The prayer service marks two days of memorials in honour of the sports star and was attended by family members such as his wife, Lonnie, who was accompanied by daughters, Laila and Hana, and Ali's granddaughter Sydney. Ali's second wife, Khalilah Camacho-Ali, also attended and was seen comforting Lonnie during the sombre service.
Other high-profile guests in attendance were civil rights activist Reverend Jesse Jackson, boxing promoter Don King and former boxer Sugar Ray Leonard who paid tribute to his friend, describing Ali as "a man of great character and courage".
In accordance with Ali's wishes, the service was open to all members of the community and so from 9am, mourners of all ages and faiths arrived to pay their respects. Poignant images show Ali's casket being brought into the centre as thousands of onlookers offered prayers.
The Jenazah prayer service was led by Imam Zaid Shakir, a prominent US Muslim scholar, who welcomed the crowd who had gathered to honour the boxing champion, Mirror online reports.
"We welcome all of you here today. We welcome the Muslims, we welcome the members of other faith communities, we welcome the law enforcement community. We welcome our sisters, our elders, our youngsters. All were beloved to Muhammad Ali," he said.
Offering an insight into Ali's global influence, he said that: "One reason Muhammad Ali touched so many hearts, he was willing to sacrifice the fame, the lights, the money, the glamour, all of that, for his beliefs and his principles," Imam Shakir said. "That's moving and that touches people."
The 20- minute service which marks the start of two days of memorial events, comprised of four recitations of 'Allahu Akbar' or 'God is Great,' with silent prayers in between of a reading from the first chapter of the Quran. There was also a blessing for Abraham and prayers both for Ali and for funeral attendees, Mail Online reported.
Sherman Jackson, a prominent member of the Muslim-American community, offered condolences hailing Ali as "an unapologetic fighter in the cause of black people in America — and not just the classes among black folks, but even more especially the masses.
"Ali was the people's champion, and champion he did the cause of his people," Jackson added.
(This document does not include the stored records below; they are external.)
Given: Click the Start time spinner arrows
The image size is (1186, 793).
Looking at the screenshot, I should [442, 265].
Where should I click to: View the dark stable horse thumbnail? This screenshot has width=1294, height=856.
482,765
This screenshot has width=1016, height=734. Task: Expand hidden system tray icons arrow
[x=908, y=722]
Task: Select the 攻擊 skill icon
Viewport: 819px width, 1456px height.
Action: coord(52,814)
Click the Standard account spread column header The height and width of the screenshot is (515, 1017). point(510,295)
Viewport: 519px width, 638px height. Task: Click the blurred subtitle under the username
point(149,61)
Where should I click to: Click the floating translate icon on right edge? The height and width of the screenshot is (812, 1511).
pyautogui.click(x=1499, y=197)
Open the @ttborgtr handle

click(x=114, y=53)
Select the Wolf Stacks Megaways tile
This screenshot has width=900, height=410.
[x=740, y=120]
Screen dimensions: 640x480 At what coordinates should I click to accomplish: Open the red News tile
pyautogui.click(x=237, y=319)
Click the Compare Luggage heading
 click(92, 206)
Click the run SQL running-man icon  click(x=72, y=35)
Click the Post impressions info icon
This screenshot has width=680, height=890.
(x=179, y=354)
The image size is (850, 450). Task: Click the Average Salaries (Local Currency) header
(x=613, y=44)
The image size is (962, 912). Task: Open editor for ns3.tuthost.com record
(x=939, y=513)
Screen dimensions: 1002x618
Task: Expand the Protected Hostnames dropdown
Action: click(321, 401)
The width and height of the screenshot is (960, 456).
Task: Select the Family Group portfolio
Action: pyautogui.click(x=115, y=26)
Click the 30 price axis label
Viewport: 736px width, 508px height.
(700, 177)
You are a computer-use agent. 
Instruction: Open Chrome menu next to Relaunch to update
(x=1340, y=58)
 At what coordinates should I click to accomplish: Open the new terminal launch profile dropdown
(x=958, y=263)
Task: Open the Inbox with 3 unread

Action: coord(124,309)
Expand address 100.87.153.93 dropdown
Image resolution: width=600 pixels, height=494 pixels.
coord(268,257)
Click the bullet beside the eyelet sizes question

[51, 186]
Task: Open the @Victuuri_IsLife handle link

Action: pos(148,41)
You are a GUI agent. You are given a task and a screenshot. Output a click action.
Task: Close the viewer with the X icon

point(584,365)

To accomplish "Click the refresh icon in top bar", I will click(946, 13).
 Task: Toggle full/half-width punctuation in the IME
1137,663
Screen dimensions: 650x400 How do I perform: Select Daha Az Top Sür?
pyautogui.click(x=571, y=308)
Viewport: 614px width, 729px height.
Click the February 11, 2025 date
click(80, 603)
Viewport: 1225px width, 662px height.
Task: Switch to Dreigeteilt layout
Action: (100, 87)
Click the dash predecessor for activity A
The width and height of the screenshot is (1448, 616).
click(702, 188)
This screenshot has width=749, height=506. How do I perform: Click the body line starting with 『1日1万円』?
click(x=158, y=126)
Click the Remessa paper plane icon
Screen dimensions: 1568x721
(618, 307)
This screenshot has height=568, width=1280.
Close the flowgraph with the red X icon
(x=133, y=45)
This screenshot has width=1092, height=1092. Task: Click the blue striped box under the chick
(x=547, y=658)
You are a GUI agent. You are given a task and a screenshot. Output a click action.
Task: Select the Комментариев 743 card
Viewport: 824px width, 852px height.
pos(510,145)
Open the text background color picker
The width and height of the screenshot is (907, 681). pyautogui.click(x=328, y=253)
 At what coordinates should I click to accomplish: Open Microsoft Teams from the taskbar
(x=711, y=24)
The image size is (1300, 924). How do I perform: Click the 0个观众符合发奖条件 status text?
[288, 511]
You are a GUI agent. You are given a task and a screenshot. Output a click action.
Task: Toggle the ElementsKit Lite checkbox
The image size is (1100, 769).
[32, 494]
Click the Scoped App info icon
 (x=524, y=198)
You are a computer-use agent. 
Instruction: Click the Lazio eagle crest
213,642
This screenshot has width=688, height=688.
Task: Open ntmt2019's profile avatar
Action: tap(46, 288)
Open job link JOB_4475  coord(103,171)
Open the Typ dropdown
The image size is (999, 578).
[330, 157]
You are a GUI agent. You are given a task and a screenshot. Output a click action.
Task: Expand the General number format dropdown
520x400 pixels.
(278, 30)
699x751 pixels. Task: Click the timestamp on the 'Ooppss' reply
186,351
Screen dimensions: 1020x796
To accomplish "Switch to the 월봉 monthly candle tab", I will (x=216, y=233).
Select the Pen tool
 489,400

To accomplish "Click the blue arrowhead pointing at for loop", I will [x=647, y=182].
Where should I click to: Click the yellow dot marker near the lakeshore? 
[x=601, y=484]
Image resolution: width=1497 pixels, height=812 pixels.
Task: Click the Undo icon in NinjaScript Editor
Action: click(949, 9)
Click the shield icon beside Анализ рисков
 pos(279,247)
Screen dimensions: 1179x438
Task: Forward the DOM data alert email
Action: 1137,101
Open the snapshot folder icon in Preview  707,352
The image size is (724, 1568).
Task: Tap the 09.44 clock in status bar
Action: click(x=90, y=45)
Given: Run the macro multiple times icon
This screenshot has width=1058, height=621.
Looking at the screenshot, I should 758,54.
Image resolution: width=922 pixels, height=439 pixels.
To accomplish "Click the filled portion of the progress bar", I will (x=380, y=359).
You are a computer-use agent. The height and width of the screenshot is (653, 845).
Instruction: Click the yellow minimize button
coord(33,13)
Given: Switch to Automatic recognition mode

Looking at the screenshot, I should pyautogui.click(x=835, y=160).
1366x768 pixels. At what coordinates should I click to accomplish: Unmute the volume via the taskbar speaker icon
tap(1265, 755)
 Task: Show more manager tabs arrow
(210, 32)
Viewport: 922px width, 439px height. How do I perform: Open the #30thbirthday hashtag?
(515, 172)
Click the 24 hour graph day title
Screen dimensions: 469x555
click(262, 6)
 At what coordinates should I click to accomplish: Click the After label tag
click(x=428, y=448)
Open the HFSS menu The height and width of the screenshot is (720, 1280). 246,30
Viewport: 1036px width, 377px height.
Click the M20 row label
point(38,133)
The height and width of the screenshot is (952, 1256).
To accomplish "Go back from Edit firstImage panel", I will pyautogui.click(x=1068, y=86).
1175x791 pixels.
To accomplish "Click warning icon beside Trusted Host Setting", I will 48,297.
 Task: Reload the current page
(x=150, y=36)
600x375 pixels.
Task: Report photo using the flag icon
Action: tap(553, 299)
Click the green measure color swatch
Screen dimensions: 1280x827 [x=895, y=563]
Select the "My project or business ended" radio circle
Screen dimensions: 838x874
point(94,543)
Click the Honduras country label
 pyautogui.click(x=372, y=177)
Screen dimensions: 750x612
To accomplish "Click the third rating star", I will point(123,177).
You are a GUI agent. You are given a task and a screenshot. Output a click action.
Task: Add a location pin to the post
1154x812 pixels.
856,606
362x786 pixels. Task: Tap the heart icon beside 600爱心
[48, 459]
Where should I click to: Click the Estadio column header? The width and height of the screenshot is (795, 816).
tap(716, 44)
As the prayer service was live streamed across the world, Imam Abdullah El-Amin, founder of the Muslim Centre in Detroit, said: "One of the most loved, one of the most recognised persons in the world happens to be a Muslim - everyone is coming from all over to celebrate this Muslim's death. They will see the true nature of the religion and the way that Muslims - the majority of Muslims - live."
All 15,500 tickets for the interfaith memorial at the KFC Yum! Centre in downtown Louisville on Friday 10 June have been claimed and fans of the cultural icon are expected to line the route to the centre in a mile-long procession.
Muslim organizations are asking mosques around the country to offer prayers for Ali as he is laid to rest.
The boxing legend passed away on 3 June at a hospital in Phoenix, Arizona, after battling respiratory problems.
He had been suffering from Parkinson's disease, which had grown more advanced in recent years. The three-time heavyweight world champion was surrounded by his family, as he breathed his last.